*DESCRIPTION OF THE TASK*.
Beneath this line are the data; copy exactly the part of them that opens with the line containing "This screenshot has height=840, width=1408." and closes with the line containing "You are a computer-use agent. The image", and only that part.

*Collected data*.
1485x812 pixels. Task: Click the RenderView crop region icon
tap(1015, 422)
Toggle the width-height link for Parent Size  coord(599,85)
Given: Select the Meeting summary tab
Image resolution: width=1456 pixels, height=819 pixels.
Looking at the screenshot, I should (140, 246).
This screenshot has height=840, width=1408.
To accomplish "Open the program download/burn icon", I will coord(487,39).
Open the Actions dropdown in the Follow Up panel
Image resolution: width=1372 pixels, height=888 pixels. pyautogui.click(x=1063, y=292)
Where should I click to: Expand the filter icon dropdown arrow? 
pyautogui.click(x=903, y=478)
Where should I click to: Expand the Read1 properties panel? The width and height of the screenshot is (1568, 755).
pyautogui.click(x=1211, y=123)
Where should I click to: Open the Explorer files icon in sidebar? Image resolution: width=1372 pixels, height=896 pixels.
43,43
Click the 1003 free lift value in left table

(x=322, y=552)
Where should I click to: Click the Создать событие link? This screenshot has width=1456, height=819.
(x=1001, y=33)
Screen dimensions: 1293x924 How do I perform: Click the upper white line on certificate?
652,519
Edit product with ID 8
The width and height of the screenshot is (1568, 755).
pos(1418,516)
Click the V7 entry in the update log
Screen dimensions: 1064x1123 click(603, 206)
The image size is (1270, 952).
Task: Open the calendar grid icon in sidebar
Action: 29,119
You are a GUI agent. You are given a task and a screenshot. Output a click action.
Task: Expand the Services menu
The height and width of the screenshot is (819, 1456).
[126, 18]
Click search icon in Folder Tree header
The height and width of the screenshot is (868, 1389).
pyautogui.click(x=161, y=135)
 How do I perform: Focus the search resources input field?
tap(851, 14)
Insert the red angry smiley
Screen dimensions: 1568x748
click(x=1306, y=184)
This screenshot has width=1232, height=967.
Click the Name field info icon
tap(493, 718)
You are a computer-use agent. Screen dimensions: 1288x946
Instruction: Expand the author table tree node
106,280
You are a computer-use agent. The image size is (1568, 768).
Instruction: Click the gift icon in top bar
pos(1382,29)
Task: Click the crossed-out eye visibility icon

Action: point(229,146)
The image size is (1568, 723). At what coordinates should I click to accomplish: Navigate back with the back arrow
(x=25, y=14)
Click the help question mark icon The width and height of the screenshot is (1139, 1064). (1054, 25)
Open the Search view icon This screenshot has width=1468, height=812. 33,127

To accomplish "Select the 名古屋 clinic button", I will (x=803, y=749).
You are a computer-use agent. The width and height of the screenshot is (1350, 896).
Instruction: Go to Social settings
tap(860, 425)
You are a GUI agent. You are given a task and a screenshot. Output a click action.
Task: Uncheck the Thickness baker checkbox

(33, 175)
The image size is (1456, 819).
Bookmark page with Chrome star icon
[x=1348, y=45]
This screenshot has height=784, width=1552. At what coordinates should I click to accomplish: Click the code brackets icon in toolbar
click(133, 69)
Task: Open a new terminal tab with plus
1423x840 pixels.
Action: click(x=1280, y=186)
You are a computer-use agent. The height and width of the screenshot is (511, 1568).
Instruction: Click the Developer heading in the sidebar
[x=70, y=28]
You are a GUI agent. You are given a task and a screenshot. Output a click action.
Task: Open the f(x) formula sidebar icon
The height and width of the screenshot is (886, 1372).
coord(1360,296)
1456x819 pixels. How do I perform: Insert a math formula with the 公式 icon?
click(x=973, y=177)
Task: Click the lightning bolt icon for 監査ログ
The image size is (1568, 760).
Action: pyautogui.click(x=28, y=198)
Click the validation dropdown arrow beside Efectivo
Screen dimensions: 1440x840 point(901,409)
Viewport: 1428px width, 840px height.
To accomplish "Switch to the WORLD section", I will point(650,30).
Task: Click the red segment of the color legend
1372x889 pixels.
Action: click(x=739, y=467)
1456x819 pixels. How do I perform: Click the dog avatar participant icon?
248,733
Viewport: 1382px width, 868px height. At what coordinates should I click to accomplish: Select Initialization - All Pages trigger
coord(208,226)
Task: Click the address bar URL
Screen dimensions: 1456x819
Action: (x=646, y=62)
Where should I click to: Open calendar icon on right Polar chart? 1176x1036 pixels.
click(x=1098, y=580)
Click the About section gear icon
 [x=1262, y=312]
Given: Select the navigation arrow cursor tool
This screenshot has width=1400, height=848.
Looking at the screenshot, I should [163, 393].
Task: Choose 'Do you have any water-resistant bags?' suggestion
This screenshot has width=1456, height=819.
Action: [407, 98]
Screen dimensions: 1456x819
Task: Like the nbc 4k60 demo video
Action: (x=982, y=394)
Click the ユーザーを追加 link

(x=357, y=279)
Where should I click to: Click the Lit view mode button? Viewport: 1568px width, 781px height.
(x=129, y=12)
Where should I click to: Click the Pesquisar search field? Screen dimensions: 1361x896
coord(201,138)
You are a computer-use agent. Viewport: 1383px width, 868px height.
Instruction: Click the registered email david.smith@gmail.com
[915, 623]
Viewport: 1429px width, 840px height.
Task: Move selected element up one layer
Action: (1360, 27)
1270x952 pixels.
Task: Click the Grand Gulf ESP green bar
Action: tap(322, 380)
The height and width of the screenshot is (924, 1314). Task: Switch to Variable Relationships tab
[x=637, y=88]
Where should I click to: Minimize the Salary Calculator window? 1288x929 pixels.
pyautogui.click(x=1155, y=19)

*TASK OUTPUT*.
This screenshot has height=840, width=1408.
To accomplish "Open the program download/burn icon", I will coord(487,39).
Open the Actions dropdown in the Follow Up panel
Image resolution: width=1372 pixels, height=888 pixels. pyautogui.click(x=1063, y=292)
Where should I click to: Expand the filter icon dropdown arrow? 
pyautogui.click(x=903, y=478)
Where should I click to: Expand the Read1 properties panel? The width and height of the screenshot is (1568, 755).
pyautogui.click(x=1211, y=123)
Where should I click to: Open the Explorer files icon in sidebar? Image resolution: width=1372 pixels, height=896 pixels.
43,43
Click the 1003 free lift value in left table

(x=322, y=552)
Where should I click to: Click the Создать событие link? This screenshot has width=1456, height=819.
(x=1001, y=33)
Screen dimensions: 1293x924 How do I perform: Click the upper white line on certificate?
652,519
Edit product with ID 8
The width and height of the screenshot is (1568, 755).
pos(1418,516)
Click the V7 entry in the update log
Screen dimensions: 1064x1123 click(603, 206)
The image size is (1270, 952).
Task: Open the calendar grid icon in sidebar
Action: 29,119
You are a GUI agent. You are given a task and a screenshot. Output a click action.
Task: Expand the Services menu
The height and width of the screenshot is (819, 1456).
[126, 18]
Click search icon in Folder Tree header
The height and width of the screenshot is (868, 1389).
pyautogui.click(x=161, y=135)
 How do I perform: Focus the search resources input field?
tap(851, 14)
Insert the red angry smiley
Screen dimensions: 1568x748
click(x=1306, y=184)
This screenshot has width=1232, height=967.
Click the Name field info icon
tap(493, 718)
You are a computer-use agent. Screen dimensions: 1288x946
Instruction: Expand the author table tree node
106,280
You are a computer-use agent. The image size is (1568, 768).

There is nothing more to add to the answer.